山口大学農学部獣医学科卒業。山口県内の複数の動物病院勤務を経て、ふくふく動物病院開業。得意分野は皮膚病です。飼い主さまとペットの笑顔につながる診療を心がけています。

犬が老化により見せるようになるサイン

伏せて休む犬

今は元気な愛犬も、いつしか老化が訪れることになります。また、「既にシニアに突入しているはずなんだけど、老化している様子がない」と思っている飼い主さんも、もしかしたら愛犬の老化を見逃しているかもしれません。

もちろん、老化していると感じないのであれば、それは愛犬が幸せに過ごせているため、老化を遅らせることができているとも捉えられます。

しかし、どのような行動や仕草、そして変化が老化のサインなのかを知っておくことで、愛犬の老化が始まっているかどうかを判断することができます。そこで、ここでは老化のサインを紹介します。

1.寝ている時間が増える

あくびする老犬

まず現れる変化として、寝ている時間が増えたと感じます。普段から仕事などで外出時間が長いという飼い主さんの場合、気付きにくいかもしれませんが、「今までは帰るとドアの前で待っていたのに、最近は寝たまま」と感じるようであれば、それが老化のサインかもしれません。

この「寝ている時間が増える」というのは、実際にぐっすり寝ているという意味ではありません。
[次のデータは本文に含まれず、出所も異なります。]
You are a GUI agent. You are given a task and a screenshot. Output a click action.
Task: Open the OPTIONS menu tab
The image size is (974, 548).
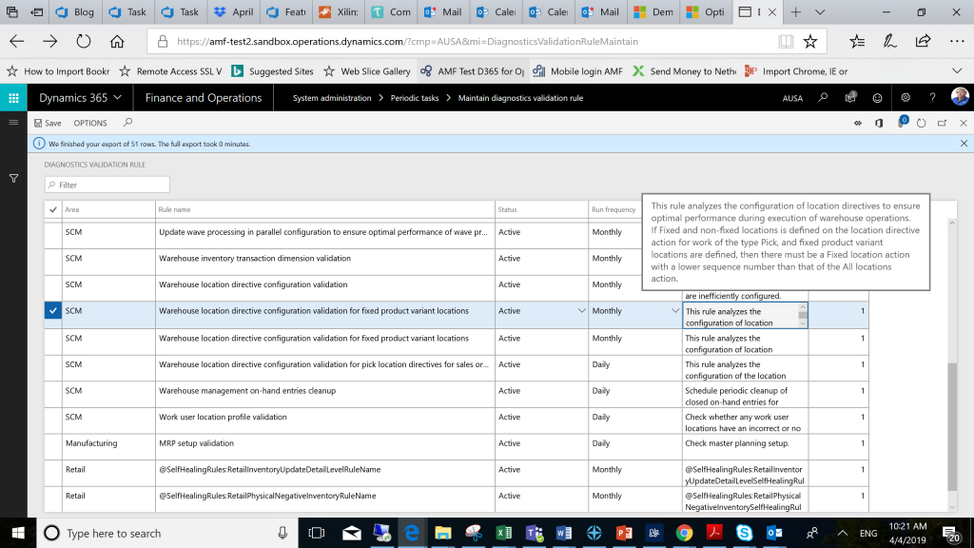tap(90, 123)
もちろん、睡眠中も含まれますが、多くは動く気力が無くなり、横になっている状態を指します。

したがって、「家の中ではいつも後ろをついてまわっていた愛犬が、最近はまったくついてこなくなった」という変化も、シニアに突入している年齢であれば老化のサインとして考えて良いでしょう。

2.散歩時に歩く速度が落ちる

犬の散歩

老化の特徴として、足腰が弱くなるという点が挙げられます。これは犬も人間も同じですね。足腰が弱くなると言うことは、成犬の頃に比べると歩くスピード自体も遅くなります。

そのため、散歩に行くと以前よりゆっくり歩くようになったり、「前は走ったりはしゃいでたのに、その様子が見られなくなった」という変化に気付き、老化が始まっていると気付く飼い主さんも多いです。

また、以前は散歩が大好きだった犬であっても、老化が始まり足腰が弱くなるにつれて、散歩の距離が短くなり、すぐに帰りたがろうとする子もいます。

3.来客に反応しない

周りを見わたす犬

犬は元々防衛本能が強い動物のため、家族以外の人が家に来ると警戒し、吠えたり唸るなど興奮した姿を見せることが多いです。しかし、老化してしまうと「家族を守ろう」という使命感も薄くなり、少しずつ来客にも興味を示さなくなるという変化が見られます。耳の聞こえが悪くなってくるので聞こえないことが原因になっているかもしれません。

ここまでも話に出てきましたが、老化のサインの1つとして、「意欲が無くなる」という特徴があります。この来客にはんのうしなくなるというのも、意欲や興味が無くなったことが影響しているのです。

同じような理由で、以前は外を散歩している犬の吠えた声に反応していたという犬が、シニアに突入した途端、まったく反応しなくなったという例もあります。

4.片足を上げておしっこをしなくなる

トイレ中の犬

こちらはオス限定のサインとなりますが、飼っている愛犬がオスであれば、非常にわかりやすい老化のサインと言えるでしょう。このサインも足腰が弱くなったことで片足では下半身が支えられなくなり、仕方が無く両足を着いておしっこをするようになるのです。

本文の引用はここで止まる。